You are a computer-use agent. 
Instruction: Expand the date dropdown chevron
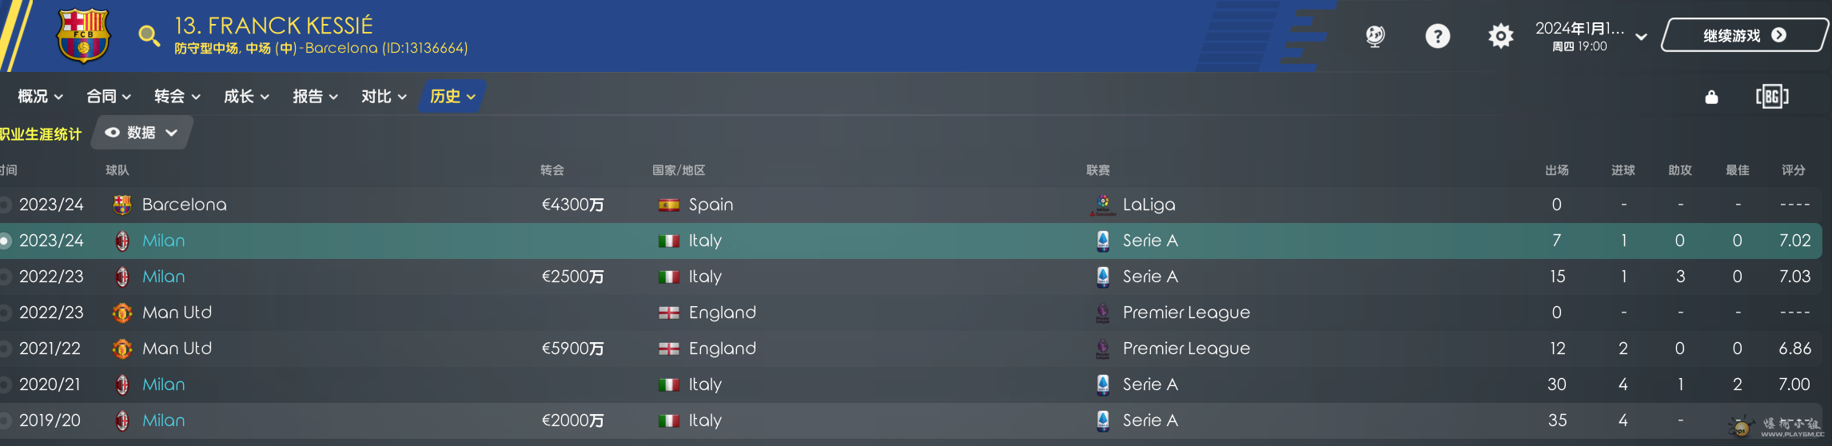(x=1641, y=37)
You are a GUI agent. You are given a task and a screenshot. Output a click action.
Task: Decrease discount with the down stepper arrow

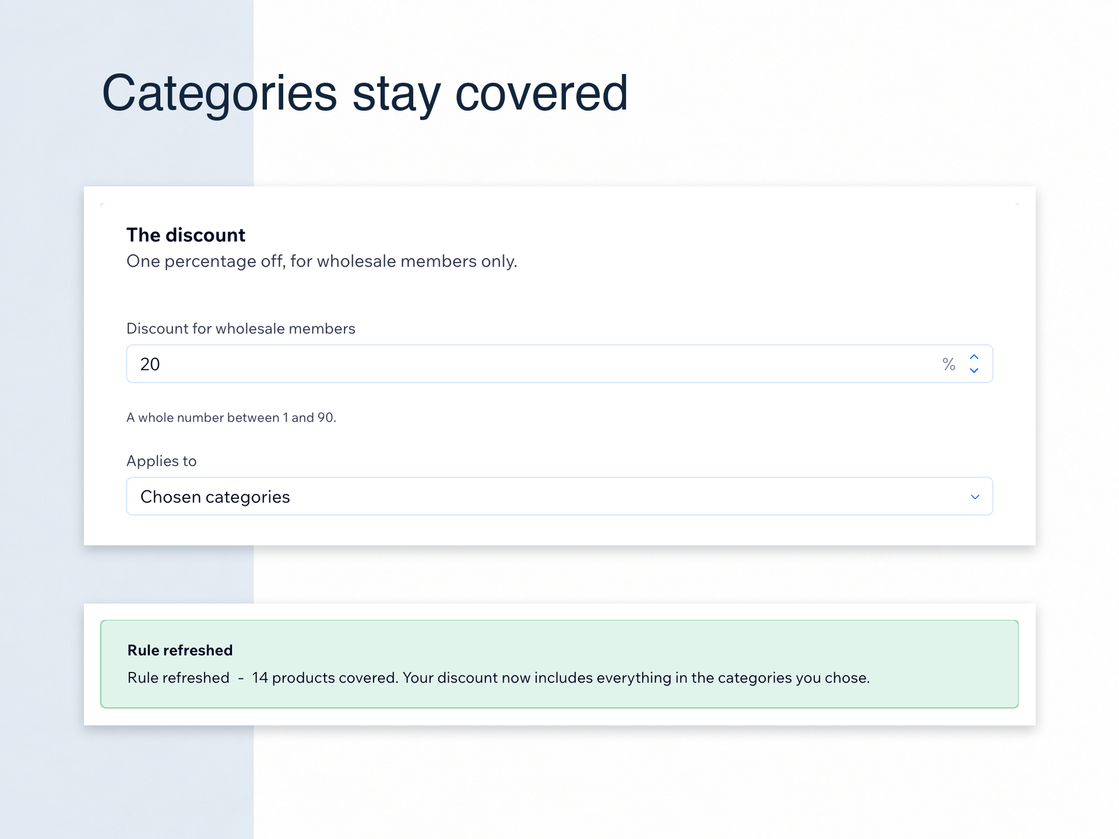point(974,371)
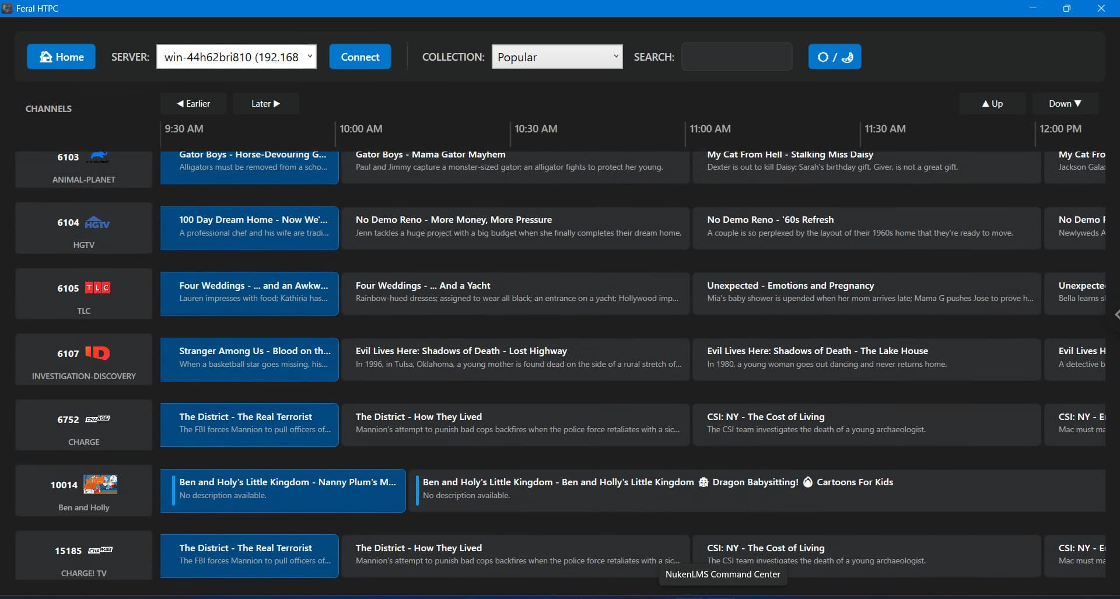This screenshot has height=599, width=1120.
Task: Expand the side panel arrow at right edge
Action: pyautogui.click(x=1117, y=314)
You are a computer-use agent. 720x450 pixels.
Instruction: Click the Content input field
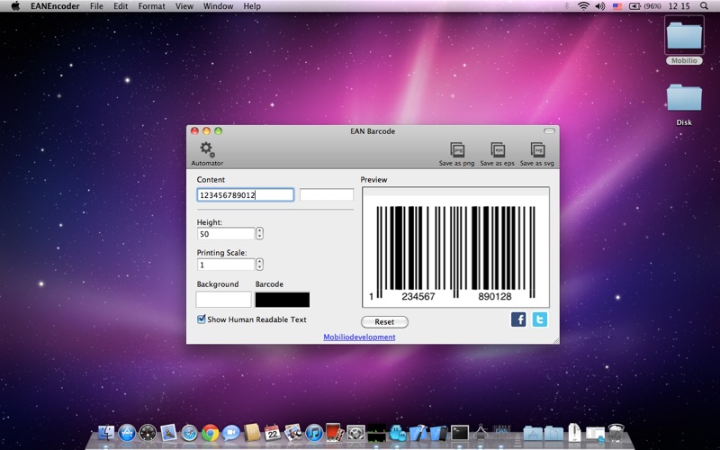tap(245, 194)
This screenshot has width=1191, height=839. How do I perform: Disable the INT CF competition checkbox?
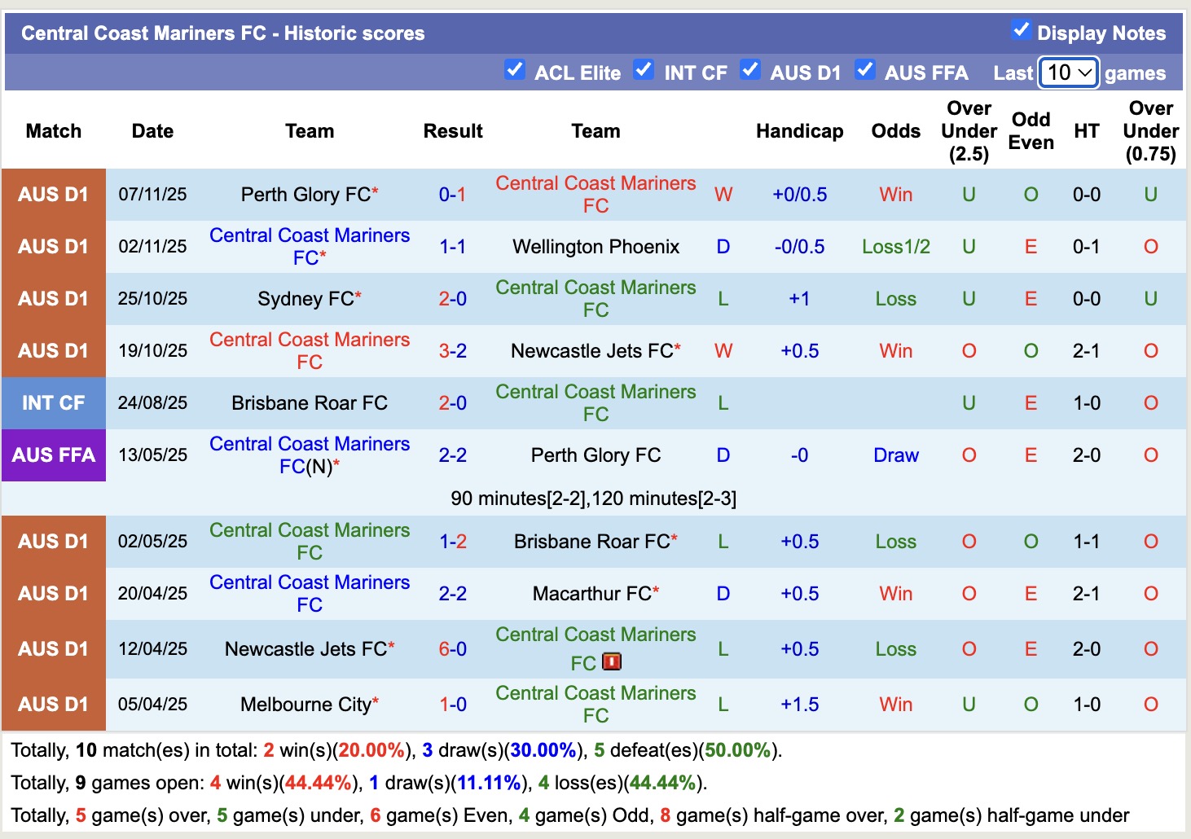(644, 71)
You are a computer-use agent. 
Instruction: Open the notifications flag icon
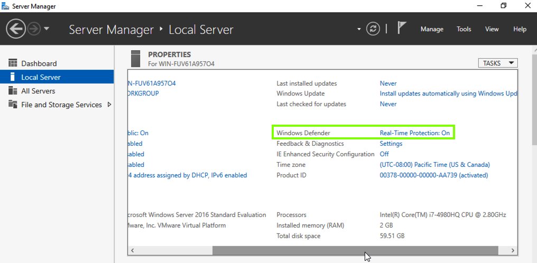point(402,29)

==

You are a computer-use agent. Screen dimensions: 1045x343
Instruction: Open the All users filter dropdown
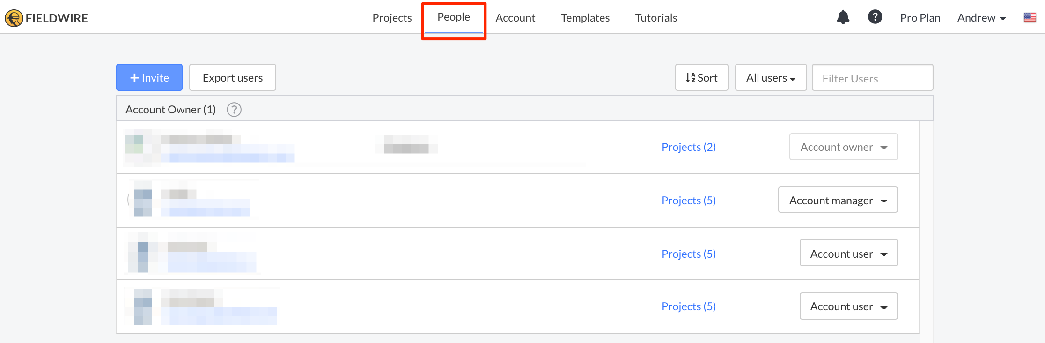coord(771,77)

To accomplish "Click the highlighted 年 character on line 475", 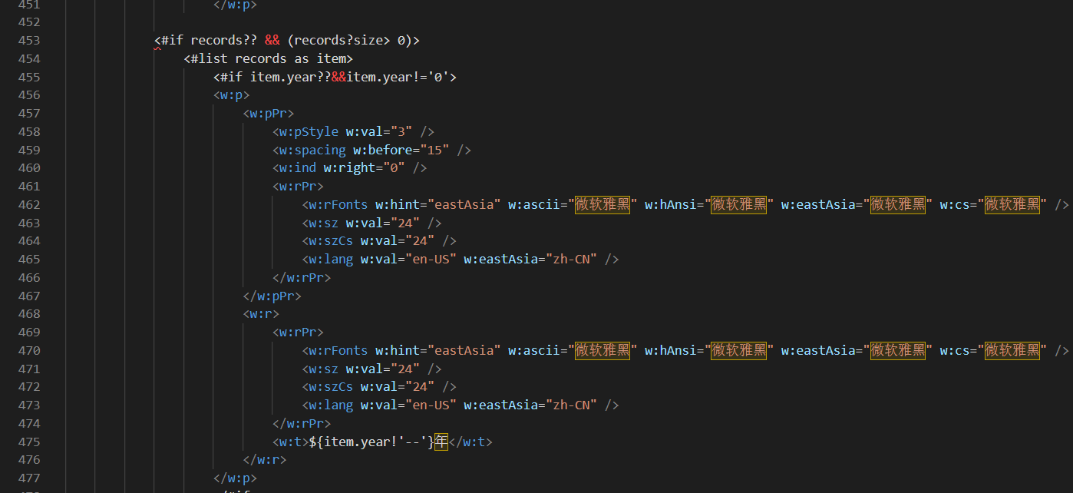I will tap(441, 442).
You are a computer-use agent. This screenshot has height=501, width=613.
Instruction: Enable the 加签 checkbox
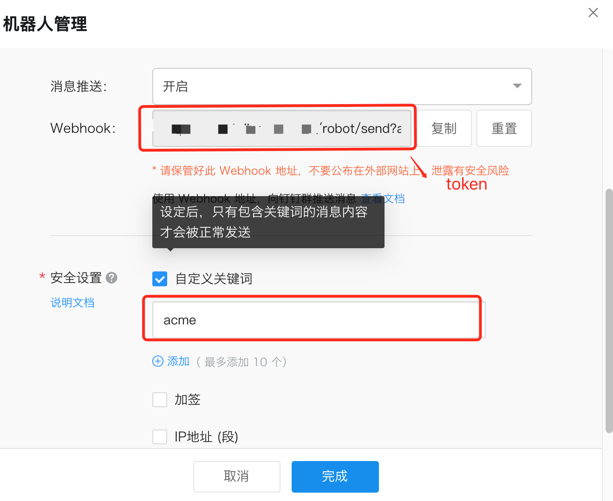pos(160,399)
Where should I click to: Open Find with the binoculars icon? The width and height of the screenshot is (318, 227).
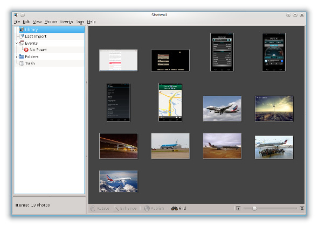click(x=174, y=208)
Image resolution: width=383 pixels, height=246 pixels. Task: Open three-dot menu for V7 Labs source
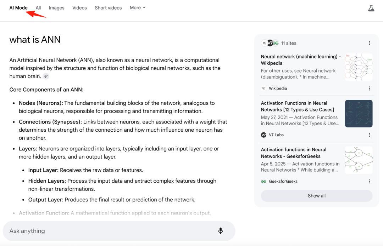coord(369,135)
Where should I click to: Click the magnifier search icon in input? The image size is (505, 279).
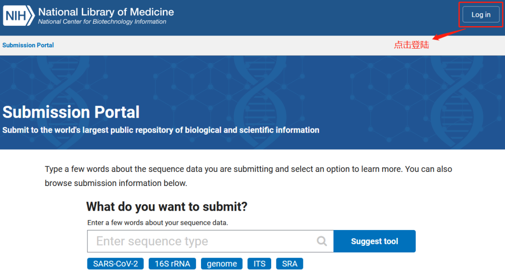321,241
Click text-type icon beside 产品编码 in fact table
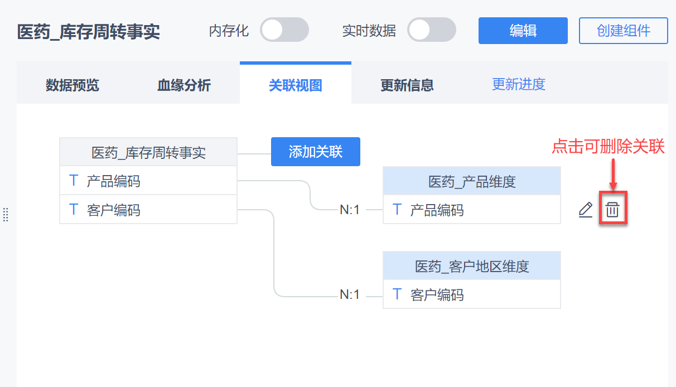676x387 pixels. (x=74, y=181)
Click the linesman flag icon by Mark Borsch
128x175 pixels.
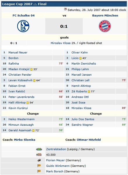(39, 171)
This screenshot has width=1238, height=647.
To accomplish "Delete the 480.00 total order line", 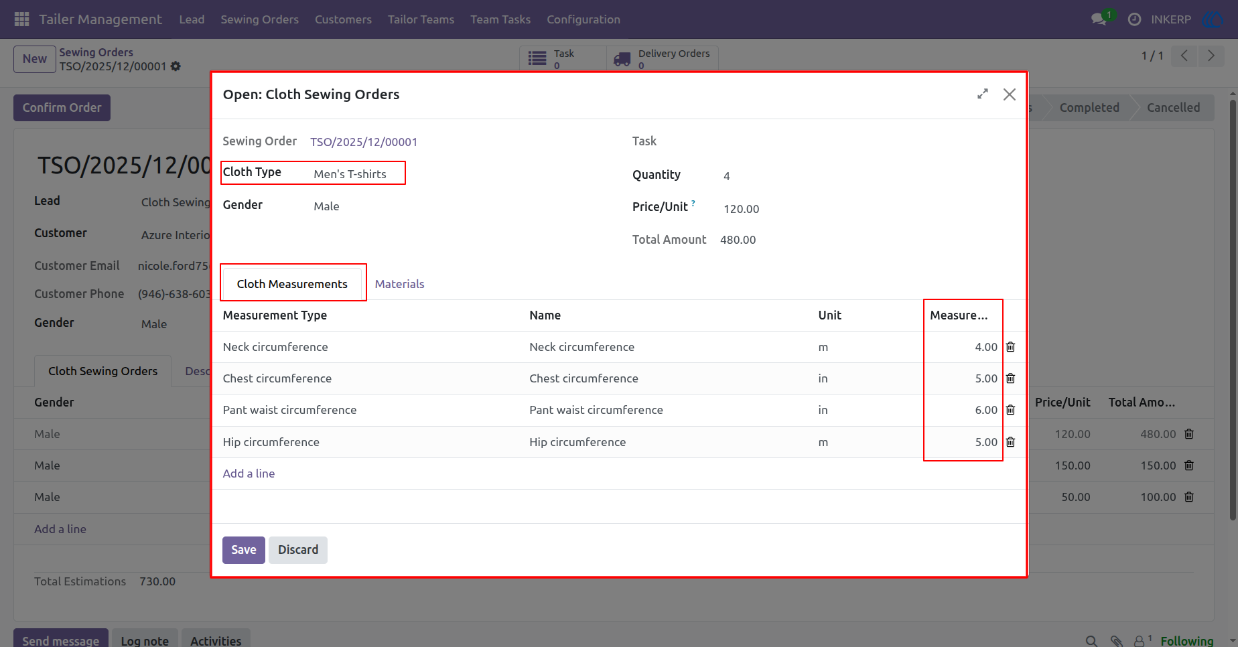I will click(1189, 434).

==

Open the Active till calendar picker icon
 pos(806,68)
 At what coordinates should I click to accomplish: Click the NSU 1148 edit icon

# WHAT TO DO:
Where a line in the records above contains the word "agent", copy that line.

# ANSWER SECTION:
You are a computer-use agent. 
You are a GUI agent. You are given a task and a screenshot. Output a click action.
You are a computer-use agent. 720x450 pixels.
You are a computer-use agent. 
You are a computer-use agent. Screen dimensions: 1045x343
You are a computer-use agent. This screenshot has height=501, width=613.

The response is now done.